=== Texto de origem ===
════════

LUTA CONTRA O RACISMO

“É hora de ampliar a resposta nas ruas ao assassinato de João Alberto”, diz Letícia Parks

Esquerda Diário conversou com Letícia Parks sobre esse tema que tocou o país e vem levando a mobilizações

domingo 22 de novembro| Edição do dia

Em várias cidades do país estão ocorrendo protestos frente ao assassinato que escandalizou o país em mais um caso que mostra o racismo estrutural que temos que combater no Brasil. Esquerda Diário conversou o tema com Letícia Parks sobre o tema, perguntando sobre como acha que deve seguir essa luta por justiça para João Alberto.

Letícia Parks respondeu: "Foi muito importante que nossas primeiras respostas nas ruas foram imediatas. É simbólico que essa ações serviram para que o pai de João Alberto declarasse que se sentiu de alma lavada. A dor que sente cada família que tem um dos seus assassinados pelo racismo é algo que tem que ser respondida com nossa luta nas ruas mesmo. Transformar nosso luto em luta é a única forma de parar essa matança diária da polícia racista."

E completou: "É hora de ampliar a resposta nas ruas ao assassinato de João Alberto. Enquanto não mostrarmos com manifestações massivas e radicalizadas que não vamos mais aceitar isso, os racistas não vão parar. Ainda que não me surpreende, é claro, me dá nojo ver o vice presidente Mourão dizendo que não há racismo no país. Bolsonaro alegando daltonismo como se não fossem visíveis as marcas do racismo no pais. Me dá ódio também esses golpistas, como Maia e Alcolumbre, fazendo tuites demagógicos como se fossem contra o racismo, logo eles que articularam todas as reformas que massacram o povo pobre, negro e trabalhador, e tudo isso ocupando 1h no jornal nacional, que também demagogicamente fala da nossa luta mas apoia todos os ataques e repressão contra nós. Não dá pra confiar em nenhum golpista, tudo isso tem que ser mais um impulso para tomarmos as ruas e dar um basta. Enquanto eles não sentirem a força da nossa mobilização vão seguir com essa perpetuação do racismo. Vamos colocar todas as nossas forças para impor justiça por João Alberto e todos os nossos."

════════

=== Material de estudo ===
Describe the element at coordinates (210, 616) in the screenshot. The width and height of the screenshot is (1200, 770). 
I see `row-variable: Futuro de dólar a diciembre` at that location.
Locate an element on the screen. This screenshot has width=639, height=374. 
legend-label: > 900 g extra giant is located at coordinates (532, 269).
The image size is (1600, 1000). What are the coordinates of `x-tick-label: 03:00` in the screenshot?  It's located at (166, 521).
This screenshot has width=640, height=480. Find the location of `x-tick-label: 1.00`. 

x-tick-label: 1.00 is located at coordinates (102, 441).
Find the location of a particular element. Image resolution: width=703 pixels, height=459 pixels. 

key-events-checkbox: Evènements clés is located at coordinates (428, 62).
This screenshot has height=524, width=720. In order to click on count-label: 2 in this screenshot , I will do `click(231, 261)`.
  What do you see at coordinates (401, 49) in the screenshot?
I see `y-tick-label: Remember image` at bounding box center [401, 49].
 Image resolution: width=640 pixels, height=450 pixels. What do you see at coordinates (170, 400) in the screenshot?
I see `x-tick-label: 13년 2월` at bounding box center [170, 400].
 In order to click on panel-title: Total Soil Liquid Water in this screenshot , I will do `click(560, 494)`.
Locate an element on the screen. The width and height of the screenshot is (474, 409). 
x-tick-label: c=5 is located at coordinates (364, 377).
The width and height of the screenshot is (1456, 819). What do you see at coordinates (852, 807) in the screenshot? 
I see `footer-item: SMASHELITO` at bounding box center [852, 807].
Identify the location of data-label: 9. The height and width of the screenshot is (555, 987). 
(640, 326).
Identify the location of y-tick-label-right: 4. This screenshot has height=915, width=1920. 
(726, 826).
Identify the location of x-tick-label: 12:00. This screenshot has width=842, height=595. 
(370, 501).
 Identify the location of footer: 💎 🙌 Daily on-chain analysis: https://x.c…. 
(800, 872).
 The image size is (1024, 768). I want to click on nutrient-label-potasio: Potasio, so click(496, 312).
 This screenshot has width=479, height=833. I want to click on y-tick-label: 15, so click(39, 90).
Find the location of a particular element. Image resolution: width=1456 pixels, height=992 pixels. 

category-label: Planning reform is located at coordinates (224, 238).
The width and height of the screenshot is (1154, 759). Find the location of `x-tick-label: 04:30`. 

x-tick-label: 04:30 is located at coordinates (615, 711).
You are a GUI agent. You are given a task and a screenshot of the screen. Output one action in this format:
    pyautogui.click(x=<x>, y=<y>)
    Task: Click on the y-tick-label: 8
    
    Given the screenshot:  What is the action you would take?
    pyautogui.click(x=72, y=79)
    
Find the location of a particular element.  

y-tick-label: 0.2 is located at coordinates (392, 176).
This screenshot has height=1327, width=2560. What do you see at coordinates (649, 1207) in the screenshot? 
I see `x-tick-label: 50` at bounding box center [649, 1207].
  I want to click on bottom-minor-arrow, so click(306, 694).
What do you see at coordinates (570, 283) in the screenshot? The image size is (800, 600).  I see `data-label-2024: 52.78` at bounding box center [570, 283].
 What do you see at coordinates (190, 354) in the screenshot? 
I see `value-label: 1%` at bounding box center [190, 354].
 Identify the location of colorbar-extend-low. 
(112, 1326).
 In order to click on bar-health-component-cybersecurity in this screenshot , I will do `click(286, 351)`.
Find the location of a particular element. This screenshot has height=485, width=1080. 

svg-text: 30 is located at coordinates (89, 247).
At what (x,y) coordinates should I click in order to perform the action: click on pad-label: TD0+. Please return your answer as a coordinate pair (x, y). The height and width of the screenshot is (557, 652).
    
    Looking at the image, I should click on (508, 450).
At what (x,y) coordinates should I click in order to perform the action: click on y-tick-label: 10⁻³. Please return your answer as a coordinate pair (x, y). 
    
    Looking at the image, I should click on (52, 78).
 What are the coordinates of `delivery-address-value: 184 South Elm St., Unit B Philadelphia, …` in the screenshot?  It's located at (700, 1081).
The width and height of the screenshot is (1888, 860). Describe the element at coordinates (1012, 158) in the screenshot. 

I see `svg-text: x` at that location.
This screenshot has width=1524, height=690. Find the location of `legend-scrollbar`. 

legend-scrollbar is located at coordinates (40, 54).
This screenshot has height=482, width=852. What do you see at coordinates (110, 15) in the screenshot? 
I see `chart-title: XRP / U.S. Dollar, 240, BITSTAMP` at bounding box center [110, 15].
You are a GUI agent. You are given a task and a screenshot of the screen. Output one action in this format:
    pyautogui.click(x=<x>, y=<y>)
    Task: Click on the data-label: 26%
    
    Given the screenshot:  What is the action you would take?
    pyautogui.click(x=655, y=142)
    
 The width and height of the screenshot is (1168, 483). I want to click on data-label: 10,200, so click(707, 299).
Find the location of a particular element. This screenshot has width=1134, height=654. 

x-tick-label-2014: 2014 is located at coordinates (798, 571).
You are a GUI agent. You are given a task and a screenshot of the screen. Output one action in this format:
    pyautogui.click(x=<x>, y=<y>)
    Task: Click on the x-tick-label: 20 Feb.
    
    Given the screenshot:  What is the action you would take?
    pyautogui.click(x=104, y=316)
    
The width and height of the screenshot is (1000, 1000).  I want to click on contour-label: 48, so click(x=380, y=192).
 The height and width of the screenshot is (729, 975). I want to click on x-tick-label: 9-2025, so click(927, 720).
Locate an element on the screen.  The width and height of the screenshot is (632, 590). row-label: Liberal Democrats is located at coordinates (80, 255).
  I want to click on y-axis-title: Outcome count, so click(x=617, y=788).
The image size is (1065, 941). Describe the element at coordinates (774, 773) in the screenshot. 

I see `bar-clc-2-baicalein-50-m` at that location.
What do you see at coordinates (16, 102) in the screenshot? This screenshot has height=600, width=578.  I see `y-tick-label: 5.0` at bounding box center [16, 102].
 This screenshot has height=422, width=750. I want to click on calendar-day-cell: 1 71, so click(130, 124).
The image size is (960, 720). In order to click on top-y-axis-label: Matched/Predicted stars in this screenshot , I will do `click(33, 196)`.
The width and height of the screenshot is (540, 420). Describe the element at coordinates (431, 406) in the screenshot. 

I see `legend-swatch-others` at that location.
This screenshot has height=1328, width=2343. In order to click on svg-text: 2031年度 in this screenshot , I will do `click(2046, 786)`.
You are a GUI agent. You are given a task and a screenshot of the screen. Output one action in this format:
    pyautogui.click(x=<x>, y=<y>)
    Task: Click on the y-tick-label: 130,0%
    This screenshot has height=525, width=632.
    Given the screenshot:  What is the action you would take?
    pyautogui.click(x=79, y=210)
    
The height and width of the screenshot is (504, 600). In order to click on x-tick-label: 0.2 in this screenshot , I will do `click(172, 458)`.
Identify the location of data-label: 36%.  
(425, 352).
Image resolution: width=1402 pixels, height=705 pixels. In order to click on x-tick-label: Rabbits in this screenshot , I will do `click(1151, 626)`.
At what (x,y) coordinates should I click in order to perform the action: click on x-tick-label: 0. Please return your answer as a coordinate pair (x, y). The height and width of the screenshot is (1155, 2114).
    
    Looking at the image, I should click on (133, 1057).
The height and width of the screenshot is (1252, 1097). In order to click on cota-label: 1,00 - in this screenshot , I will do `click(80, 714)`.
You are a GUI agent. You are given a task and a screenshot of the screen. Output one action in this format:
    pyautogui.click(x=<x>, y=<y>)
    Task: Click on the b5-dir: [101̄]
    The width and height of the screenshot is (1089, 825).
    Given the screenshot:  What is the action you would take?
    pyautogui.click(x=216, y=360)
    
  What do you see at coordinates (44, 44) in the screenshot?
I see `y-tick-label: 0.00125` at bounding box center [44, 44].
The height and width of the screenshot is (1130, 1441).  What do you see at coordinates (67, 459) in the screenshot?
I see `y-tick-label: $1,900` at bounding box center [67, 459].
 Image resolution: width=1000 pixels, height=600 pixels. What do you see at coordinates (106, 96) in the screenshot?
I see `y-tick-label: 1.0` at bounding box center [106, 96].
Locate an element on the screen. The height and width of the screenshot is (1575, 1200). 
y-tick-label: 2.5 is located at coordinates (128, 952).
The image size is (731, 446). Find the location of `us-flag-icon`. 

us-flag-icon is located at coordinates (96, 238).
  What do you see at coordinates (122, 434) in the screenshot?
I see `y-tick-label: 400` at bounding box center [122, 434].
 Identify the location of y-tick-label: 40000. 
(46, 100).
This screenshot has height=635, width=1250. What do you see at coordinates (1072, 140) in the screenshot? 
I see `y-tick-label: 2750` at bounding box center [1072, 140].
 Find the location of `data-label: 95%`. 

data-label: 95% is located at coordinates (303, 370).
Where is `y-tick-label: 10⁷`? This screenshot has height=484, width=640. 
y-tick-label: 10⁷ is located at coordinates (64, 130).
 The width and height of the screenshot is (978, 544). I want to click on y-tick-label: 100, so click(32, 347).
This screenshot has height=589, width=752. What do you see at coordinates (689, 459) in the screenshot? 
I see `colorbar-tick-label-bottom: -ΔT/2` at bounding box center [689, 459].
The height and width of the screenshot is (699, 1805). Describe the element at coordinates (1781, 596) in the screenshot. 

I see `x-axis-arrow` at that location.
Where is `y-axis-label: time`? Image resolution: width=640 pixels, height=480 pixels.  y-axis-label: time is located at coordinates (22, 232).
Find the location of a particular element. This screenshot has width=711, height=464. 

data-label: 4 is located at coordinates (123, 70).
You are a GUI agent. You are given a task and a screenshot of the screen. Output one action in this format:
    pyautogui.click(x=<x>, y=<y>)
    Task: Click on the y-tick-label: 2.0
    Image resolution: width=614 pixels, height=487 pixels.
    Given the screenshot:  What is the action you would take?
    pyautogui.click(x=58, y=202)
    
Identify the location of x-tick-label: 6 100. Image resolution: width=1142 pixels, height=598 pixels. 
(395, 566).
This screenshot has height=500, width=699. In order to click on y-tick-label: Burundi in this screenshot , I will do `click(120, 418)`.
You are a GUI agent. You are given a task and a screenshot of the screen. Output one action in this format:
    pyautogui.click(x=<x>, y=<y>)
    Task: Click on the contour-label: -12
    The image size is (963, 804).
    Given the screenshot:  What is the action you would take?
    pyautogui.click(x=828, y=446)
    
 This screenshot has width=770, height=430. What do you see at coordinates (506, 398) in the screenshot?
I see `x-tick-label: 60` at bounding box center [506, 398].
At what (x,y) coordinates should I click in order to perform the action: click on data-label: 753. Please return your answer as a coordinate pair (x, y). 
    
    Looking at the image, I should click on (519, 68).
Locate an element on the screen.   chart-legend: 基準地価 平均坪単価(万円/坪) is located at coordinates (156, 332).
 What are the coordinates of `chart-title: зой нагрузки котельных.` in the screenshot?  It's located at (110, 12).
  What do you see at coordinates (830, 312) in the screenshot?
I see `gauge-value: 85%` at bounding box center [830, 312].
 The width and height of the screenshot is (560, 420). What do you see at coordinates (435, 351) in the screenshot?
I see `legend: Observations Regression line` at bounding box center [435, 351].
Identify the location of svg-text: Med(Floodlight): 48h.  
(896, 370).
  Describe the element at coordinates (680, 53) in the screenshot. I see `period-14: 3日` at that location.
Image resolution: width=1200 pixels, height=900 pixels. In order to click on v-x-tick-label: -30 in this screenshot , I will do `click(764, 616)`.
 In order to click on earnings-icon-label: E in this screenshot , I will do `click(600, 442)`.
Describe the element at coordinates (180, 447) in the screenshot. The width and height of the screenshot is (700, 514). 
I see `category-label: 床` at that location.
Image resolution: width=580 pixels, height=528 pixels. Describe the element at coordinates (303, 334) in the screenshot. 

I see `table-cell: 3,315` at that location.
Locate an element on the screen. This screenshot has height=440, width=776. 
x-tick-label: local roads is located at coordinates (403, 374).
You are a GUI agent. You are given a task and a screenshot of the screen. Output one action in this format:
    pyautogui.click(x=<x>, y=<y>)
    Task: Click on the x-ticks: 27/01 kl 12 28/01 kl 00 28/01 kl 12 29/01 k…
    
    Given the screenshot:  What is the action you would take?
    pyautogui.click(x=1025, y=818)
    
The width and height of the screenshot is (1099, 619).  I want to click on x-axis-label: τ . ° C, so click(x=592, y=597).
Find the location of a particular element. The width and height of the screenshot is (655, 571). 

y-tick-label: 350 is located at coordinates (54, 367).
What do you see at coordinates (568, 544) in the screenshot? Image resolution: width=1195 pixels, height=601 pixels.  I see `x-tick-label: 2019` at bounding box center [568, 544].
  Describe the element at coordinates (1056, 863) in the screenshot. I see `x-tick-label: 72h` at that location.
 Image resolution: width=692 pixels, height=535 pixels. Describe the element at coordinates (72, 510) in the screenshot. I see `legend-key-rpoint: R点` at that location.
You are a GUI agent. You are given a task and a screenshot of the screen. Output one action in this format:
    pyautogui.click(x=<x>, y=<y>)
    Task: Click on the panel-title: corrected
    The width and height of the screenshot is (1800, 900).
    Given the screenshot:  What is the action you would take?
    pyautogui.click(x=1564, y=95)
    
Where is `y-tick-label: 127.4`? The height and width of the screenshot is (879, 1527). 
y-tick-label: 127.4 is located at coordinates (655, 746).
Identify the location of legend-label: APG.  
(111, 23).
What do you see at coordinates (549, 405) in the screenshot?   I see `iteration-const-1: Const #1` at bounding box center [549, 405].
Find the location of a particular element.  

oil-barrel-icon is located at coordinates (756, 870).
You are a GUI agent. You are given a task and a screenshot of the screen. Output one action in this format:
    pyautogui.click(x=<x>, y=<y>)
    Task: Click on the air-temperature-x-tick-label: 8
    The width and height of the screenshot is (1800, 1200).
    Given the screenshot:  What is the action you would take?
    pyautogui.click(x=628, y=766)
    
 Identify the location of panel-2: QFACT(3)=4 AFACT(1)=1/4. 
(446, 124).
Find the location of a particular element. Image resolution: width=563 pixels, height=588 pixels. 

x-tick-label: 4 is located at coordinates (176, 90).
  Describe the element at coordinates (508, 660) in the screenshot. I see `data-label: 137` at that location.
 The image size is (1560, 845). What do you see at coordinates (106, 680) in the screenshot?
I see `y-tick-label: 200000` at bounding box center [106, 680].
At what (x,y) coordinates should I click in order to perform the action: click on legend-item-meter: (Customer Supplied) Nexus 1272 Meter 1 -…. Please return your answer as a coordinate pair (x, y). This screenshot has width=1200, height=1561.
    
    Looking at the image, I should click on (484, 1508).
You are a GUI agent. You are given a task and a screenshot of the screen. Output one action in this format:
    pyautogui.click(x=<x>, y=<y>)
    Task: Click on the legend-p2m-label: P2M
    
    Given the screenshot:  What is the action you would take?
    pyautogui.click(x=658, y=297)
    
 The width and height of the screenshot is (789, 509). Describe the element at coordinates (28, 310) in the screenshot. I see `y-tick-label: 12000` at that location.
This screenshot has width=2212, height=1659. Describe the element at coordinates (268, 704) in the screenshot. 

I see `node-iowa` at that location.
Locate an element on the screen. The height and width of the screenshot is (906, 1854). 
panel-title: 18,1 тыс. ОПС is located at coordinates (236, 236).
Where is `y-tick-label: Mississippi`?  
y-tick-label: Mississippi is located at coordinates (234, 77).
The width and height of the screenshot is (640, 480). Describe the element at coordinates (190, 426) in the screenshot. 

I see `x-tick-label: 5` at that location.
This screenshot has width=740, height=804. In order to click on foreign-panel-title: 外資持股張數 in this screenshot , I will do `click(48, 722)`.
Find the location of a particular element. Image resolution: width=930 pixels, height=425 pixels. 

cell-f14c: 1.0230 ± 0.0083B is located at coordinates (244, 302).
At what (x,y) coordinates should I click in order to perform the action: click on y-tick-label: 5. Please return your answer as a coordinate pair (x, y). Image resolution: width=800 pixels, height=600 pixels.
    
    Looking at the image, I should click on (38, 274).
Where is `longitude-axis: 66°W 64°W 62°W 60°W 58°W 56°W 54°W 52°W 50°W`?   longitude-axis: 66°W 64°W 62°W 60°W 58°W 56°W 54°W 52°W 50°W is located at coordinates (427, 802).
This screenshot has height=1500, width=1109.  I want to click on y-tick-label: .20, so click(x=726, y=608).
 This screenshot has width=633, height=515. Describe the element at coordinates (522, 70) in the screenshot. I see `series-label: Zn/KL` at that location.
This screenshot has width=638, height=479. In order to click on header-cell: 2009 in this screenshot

════════

=== Perguntas ===
(A) Liste todos os políticos que Letícia Parks cita pelo nome no texto de origem.
(B) Troque "protestos" por "manifestações" no trecho do texto de origem que começa em "Esquerda Diário conversou com" e vai até "para João Alberto.", e escreva o trecho resultante.

=== Resultados em ordem ===
(A) Mourão, Bolsonaro, Maia, Alcolumbre

(B)
Esquerda Diário conversou com Letícia Parks sobre esse tema que tocou o país e vem levando a mobilizações

domingo 22 de novembro| Edição do dia

Em várias cidades do país estão ocorrendo manifestações frente ao assassinato que escandalizou o país em mais um caso que mostra o racismo estrutural que temos que combater no Brasil. Esquerda Diário conversou o tema com Letícia Parks sobre o tema, perguntando sobre como acha que deve seguir essa luta por justiça para João Alberto.